I bought 2 to run in striped RAID when they first came out. Guess what - there was a bug in the microcode that meant when you put them into a RAID setup they were significantly slower than a single drive. I sent them back!

Darwin:
Please, please, please don't let this be a problem with their notebook drives as well  :o

superboyac:
That sucks.  What compounds the problem is that Seagate just changed their 5-year warranty to 3-years (for most of their consumer drives).  Changing the warranty policy and increased drive failure doesn't jive.  I've been a big Seagate fan for years primarily due to their 5-year policy, but I just switched to Western Digital for my new computer.  WD has a 5-year policy on most of their drives, I think.

I don't know about anyone else, but the length of the warranty is almost the only thing I consider when choosing a drive.  I'll take a 5-year warranty over 3-year any time.  Because I backup redundantly, I don't worry about data loss, I just want a new drive without a hassle.  5 years is a long time.  Seagate sent me a new drive, no problem, last time.  When you don't have to worry about losing your data, what else is there to consider?  Noise and speed are negligible, assuming your comparing similar drives (I'm not talking about comparing a 10k Raptor to a 7200k Seagate, more like 7200 vs 7200).

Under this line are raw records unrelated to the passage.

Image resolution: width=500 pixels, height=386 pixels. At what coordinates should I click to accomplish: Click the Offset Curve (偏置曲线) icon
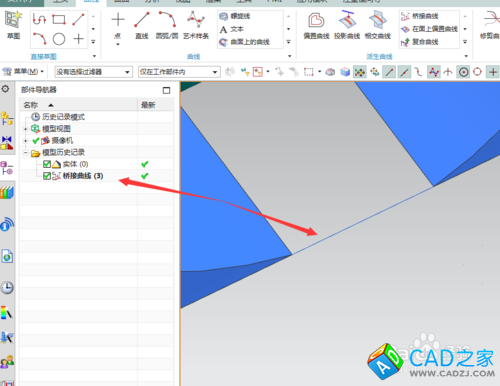point(316,26)
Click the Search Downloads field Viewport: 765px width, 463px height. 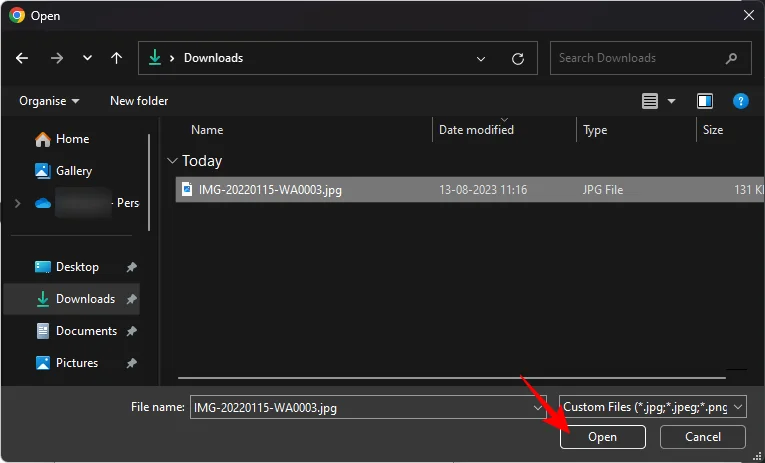pos(640,58)
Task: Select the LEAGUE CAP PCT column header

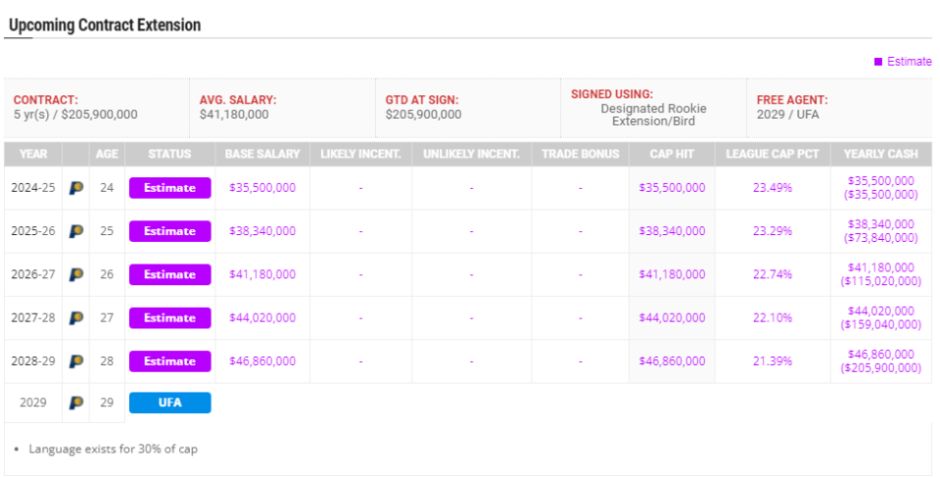Action: coord(772,154)
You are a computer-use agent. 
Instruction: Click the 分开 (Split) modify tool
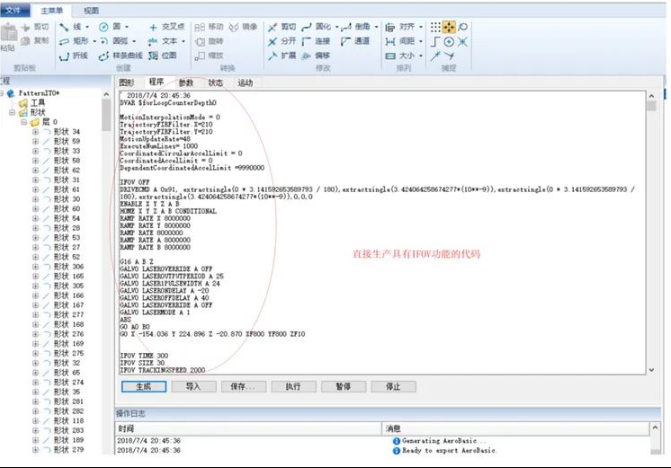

So Seagate seems to be losing ground now.  This news couldn't come at a worse time.  If I were them, I'd put the warranty back to 5-years, or else I'd assume that users will flock to WD.  I did.

zridling:
I agree, and I've relied on Seagate for years. Difference is, though, I always spend the extra for the NS drives, which are built to run 24/7 for at least a million hours. Haven't had a problem yet, but that doesn't mean this isn't bad news for Seagate. Failure cannot be tolerated in a HD!